The phrase is traditionally intended to describe a positive attribute in a politician, suggesting that having “sharp elbows” is the opposite of being a legislative pushover or being too quick to compromise. In 1984, renowned linguist William Safire noted in the New York Times: “a change of connotation is taking place in the political use of the word. Not long ago, to have sharp elbows was not considered a compliment, as was apparent in the calumniation of Mr. Strauss. Today, a politician without elbows is as lost as a politician without principles.
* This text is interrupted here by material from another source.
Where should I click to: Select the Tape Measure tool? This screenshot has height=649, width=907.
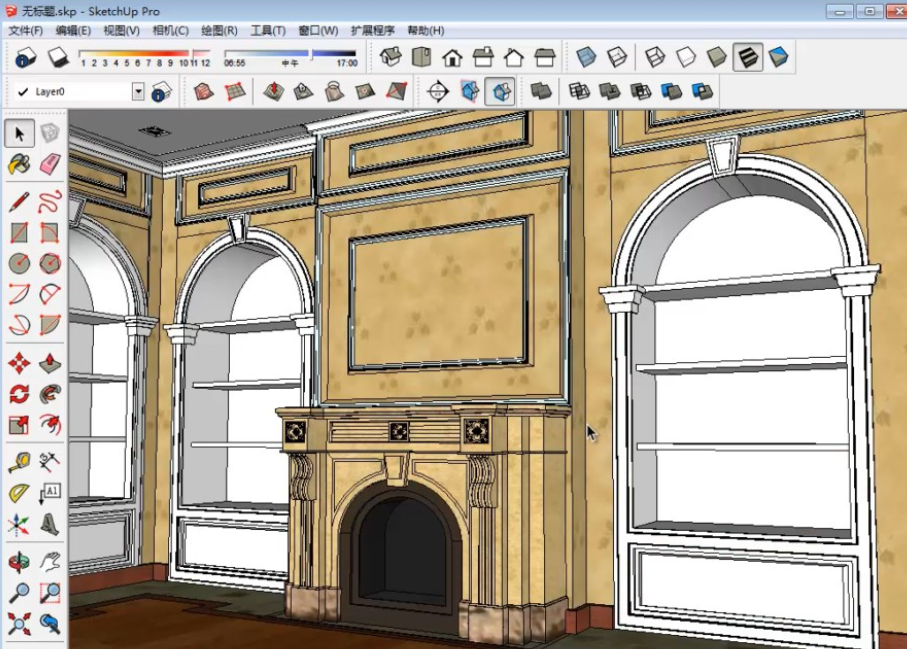click(x=19, y=462)
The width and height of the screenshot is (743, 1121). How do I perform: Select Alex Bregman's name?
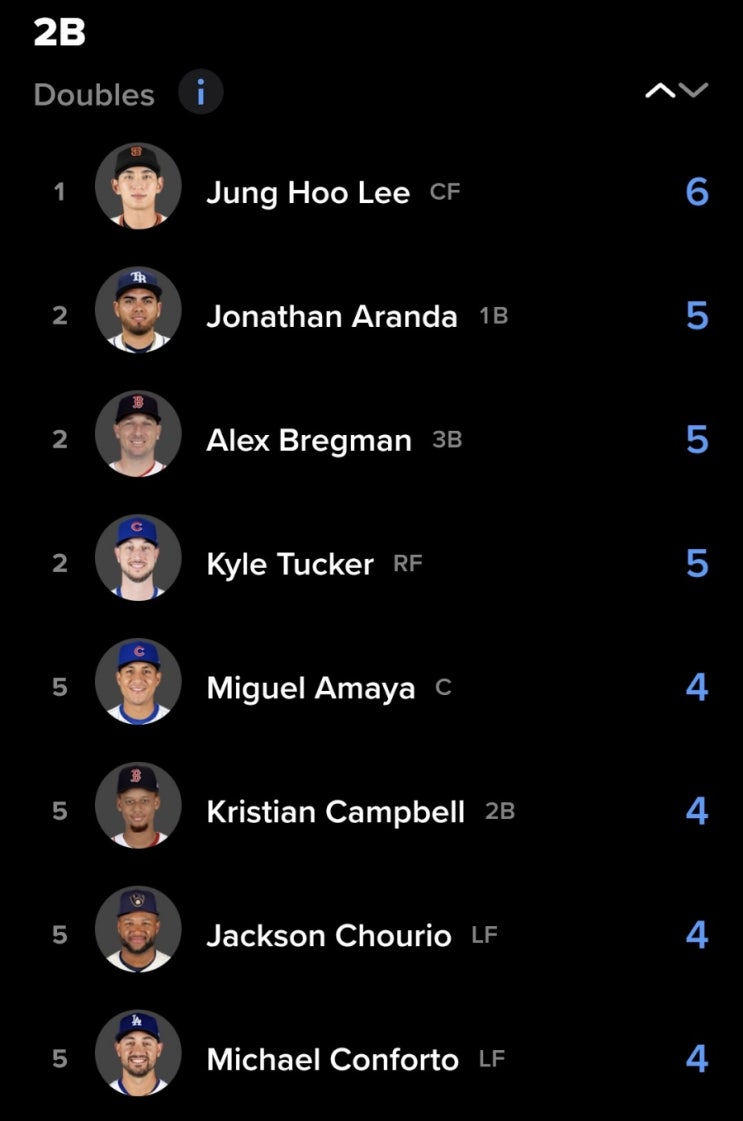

The display of elbows is evidence of necessary macho.”
In the same article, Safire noted an early use of the metaphor: ‘”’No man lives without jostling and being jostled,’’ wrote Thomas Carlyle in 1838. ‘’In all ways he has to elbow himself through the world, giving and receiving offense.’”
As described by famed political operative James Carville: “You have to have sharp elbows if you want to change something.”
While the term is most often use to refer to legislators or politicians running for office, it can be used to describe an event as well, as when the Los Angeles Times called the 2015 GOP debate “sharp-elbowed.”
In 2010, an ABA Journal article reported on a trove of 11,000 emails about Supreme Court justice Elana Kagan, which revealed her to be a “sharp-elbowed and sometimes salty-tongued lawyer.”
And in 2015, the Economist used the term to refer to the wealthy in Britain, saying: “With their sharp elbows, the argument goes, the wealthy jostle others out of the way in the queue for doctors’ appointments, school places and other scarce public services.”
More recently, some have started to decry the sharp-elbowed nature of politics. From a 2020 article in the Wall Street Journal: “…in today’s highly polarized political environment, replete with the sharp-elbowed tactics of Washington infighting, much of [Martin Luther] King’s work has apparently been forgotten.”